[Collected data]
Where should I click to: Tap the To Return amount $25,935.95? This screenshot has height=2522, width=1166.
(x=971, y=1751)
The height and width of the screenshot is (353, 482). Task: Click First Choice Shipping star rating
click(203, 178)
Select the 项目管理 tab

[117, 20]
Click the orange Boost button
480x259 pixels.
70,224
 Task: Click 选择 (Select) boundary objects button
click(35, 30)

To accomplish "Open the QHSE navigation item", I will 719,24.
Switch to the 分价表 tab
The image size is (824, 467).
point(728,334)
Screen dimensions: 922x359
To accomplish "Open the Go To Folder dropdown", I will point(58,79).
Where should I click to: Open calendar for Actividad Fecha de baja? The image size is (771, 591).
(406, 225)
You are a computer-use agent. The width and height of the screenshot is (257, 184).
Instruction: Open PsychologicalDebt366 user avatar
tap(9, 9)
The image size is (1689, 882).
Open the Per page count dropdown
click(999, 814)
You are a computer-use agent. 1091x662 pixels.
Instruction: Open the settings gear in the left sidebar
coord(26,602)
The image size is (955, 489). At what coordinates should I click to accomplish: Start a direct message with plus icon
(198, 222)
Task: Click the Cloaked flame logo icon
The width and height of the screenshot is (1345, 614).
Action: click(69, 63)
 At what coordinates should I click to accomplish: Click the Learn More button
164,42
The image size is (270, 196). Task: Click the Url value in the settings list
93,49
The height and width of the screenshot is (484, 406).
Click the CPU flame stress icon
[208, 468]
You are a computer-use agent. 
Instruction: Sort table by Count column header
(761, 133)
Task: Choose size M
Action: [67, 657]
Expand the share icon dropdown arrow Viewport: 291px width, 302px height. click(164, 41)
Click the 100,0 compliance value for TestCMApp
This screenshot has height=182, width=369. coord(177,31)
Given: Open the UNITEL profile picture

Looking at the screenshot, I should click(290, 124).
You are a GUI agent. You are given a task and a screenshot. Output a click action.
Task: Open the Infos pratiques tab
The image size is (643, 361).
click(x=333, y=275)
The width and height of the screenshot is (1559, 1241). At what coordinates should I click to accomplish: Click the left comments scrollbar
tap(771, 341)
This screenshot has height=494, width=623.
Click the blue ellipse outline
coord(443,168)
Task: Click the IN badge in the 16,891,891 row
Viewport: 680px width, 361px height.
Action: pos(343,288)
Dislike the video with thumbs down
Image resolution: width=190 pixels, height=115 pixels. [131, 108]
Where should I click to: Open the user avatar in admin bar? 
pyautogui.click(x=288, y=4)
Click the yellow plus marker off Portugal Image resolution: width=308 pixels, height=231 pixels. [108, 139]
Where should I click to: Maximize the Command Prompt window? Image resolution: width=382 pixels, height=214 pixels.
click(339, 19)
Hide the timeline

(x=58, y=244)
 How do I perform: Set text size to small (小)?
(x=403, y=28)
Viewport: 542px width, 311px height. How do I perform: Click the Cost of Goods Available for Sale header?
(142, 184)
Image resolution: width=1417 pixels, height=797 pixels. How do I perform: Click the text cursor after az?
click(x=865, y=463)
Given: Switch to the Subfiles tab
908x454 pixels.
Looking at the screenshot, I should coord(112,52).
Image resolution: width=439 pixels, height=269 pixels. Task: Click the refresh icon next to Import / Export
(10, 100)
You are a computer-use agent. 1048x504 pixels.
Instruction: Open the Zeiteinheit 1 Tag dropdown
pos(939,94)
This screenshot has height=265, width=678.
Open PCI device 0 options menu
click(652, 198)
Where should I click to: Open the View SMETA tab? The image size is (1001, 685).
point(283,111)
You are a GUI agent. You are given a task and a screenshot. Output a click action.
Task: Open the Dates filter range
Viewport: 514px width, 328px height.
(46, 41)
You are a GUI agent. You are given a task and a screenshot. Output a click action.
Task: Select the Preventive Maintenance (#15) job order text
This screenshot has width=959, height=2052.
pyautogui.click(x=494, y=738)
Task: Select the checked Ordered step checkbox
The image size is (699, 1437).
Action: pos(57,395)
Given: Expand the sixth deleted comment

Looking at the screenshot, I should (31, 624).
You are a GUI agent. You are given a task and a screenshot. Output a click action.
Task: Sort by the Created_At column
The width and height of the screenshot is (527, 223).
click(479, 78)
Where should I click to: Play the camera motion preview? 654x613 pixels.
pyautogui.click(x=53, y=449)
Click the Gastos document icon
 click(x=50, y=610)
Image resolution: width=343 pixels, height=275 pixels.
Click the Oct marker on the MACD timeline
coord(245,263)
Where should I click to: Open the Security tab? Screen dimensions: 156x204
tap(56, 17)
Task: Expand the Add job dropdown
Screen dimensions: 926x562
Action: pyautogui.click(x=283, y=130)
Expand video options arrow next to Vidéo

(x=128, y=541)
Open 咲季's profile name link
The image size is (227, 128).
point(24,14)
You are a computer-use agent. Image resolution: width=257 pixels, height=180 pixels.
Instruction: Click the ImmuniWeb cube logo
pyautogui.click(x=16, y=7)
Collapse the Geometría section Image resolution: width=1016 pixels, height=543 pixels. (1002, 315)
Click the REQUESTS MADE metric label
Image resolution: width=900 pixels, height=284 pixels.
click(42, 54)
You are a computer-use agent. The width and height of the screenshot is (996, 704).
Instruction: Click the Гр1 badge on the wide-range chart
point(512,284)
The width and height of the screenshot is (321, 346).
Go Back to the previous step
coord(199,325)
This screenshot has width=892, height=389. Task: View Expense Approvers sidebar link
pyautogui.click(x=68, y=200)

# TASK OBJECTIVE:
Repeat every entry word for word.

# SOLUTION TO THE EXERCISE:
Where should I click to: Tap the To Return amount $25,935.95? This screenshot has height=2522, width=1166.
(x=971, y=1751)
The height and width of the screenshot is (353, 482). Task: Click First Choice Shipping star rating
click(203, 178)
Select the 项目管理 tab

[117, 20]
Click the orange Boost button
480x259 pixels.
70,224
 Task: Click 选择 (Select) boundary objects button
click(35, 30)

To accomplish "Open the QHSE navigation item", I will 719,24.
Switch to the 分价表 tab
The image size is (824, 467).
point(728,334)
Screen dimensions: 922x359
To accomplish "Open the Go To Folder dropdown", I will point(58,79).
Where should I click to: Open calendar for Actividad Fecha de baja? The image size is (771, 591).
(406, 225)
You are a computer-use agent. The width and height of the screenshot is (257, 184).
Instruction: Open PsychologicalDebt366 user avatar
tap(9, 9)
The image size is (1689, 882).
Open the Per page count dropdown
click(999, 814)
You are a computer-use agent. 1091x662 pixels.
Instruction: Open the settings gear in the left sidebar
coord(26,602)
The image size is (955, 489). At what coordinates should I click to accomplish: Start a direct message with plus icon
(198, 222)
Task: Click the Cloaked flame logo icon
The width and height of the screenshot is (1345, 614).
Action: click(69, 63)
 At what coordinates should I click to accomplish: Click the Learn More button
164,42
The image size is (270, 196). Task: Click the Url value in the settings list
93,49
The height and width of the screenshot is (484, 406).
Click the CPU flame stress icon
[208, 468]
You are a computer-use agent. 
Instruction: Sort table by Count column header
(761, 133)
Task: Choose size M
Action: [67, 657]
Expand the share icon dropdown arrow Viewport: 291px width, 302px height. click(164, 41)
Click the 100,0 compliance value for TestCMApp
This screenshot has height=182, width=369. coord(177,31)
Given: Open the UNITEL profile picture

Looking at the screenshot, I should click(290, 124).
You are a GUI agent. You are given a task and a screenshot. Output a click action.
Task: Open the Infos pratiques tab
The image size is (643, 361).
click(x=333, y=275)
The width and height of the screenshot is (1559, 1241). At what coordinates should I click to accomplish: Click the left comments scrollbar
tap(771, 341)
This screenshot has height=494, width=623.
Click the blue ellipse outline
coord(443,168)
Task: Click the IN badge in the 16,891,891 row
Viewport: 680px width, 361px height.
Action: pos(343,288)
Dislike the video with thumbs down
Image resolution: width=190 pixels, height=115 pixels. [131, 108]
Where should I click to: Open the user avatar in admin bar? 
pyautogui.click(x=288, y=4)
Click the yellow plus marker off Portugal Image resolution: width=308 pixels, height=231 pixels. [108, 139]
Where should I click to: Maximize the Command Prompt window? Image resolution: width=382 pixels, height=214 pixels.
click(339, 19)
Hide the timeline

(x=58, y=244)
 How do I perform: Set text size to small (小)?
(x=403, y=28)
Viewport: 542px width, 311px height. How do I perform: Click the Cost of Goods Available for Sale header?
(142, 184)
Image resolution: width=1417 pixels, height=797 pixels. How do I perform: Click the text cursor after az?
click(x=865, y=463)
Given: Switch to the Subfiles tab
908x454 pixels.
Looking at the screenshot, I should coord(112,52).
Image resolution: width=439 pixels, height=269 pixels. Task: Click the refresh icon next to Import / Export
(10, 100)
You are a computer-use agent. 1048x504 pixels.
Instruction: Open the Zeiteinheit 1 Tag dropdown
pos(939,94)
This screenshot has height=265, width=678.
Open PCI device 0 options menu
click(652, 198)
Where should I click to: Open the View SMETA tab? The image size is (1001, 685).
point(283,111)
You are a GUI agent. You are given a task and a screenshot. Output a click action.
Task: Open the Dates filter range
Viewport: 514px width, 328px height.
(46, 41)
You are a GUI agent. You are given a task and a screenshot. Output a click action.
Task: Select the Preventive Maintenance (#15) job order text
This screenshot has width=959, height=2052.
pyautogui.click(x=494, y=738)
Task: Select the checked Ordered step checkbox
The image size is (699, 1437).
Action: pos(57,395)
Given: Expand the sixth deleted comment

Looking at the screenshot, I should (31, 624).
You are a GUI agent. You are given a task and a screenshot. Output a click action.
Task: Sort by the Created_At column
The width and height of the screenshot is (527, 223).
click(479, 78)
Where should I click to: Play the camera motion preview? 654x613 pixels.
pyautogui.click(x=53, y=449)
Click the Gastos document icon
 click(x=50, y=610)
Image resolution: width=343 pixels, height=275 pixels.
Click the Oct marker on the MACD timeline
coord(245,263)
Where should I click to: Open the Security tab? Screen dimensions: 156x204
tap(56, 17)
Task: Expand the Add job dropdown
Screen dimensions: 926x562
Action: pyautogui.click(x=283, y=130)
Expand video options arrow next to Vidéo

(x=128, y=541)
Open 咲季's profile name link
The image size is (227, 128).
point(24,14)
You are a computer-use agent. Image resolution: width=257 pixels, height=180 pixels.
Instruction: Click the ImmuniWeb cube logo
pyautogui.click(x=16, y=7)
Collapse the Geometría section Image resolution: width=1016 pixels, height=543 pixels. (1002, 315)
Click the REQUESTS MADE metric label
Image resolution: width=900 pixels, height=284 pixels.
click(42, 54)
You are a computer-use agent. The width and height of the screenshot is (996, 704).
Instruction: Click the Гр1 badge on the wide-range chart
point(512,284)
The width and height of the screenshot is (321, 346).
Go Back to the previous step
coord(199,325)
This screenshot has width=892, height=389. Task: View Expense Approvers sidebar link
pyautogui.click(x=68, y=200)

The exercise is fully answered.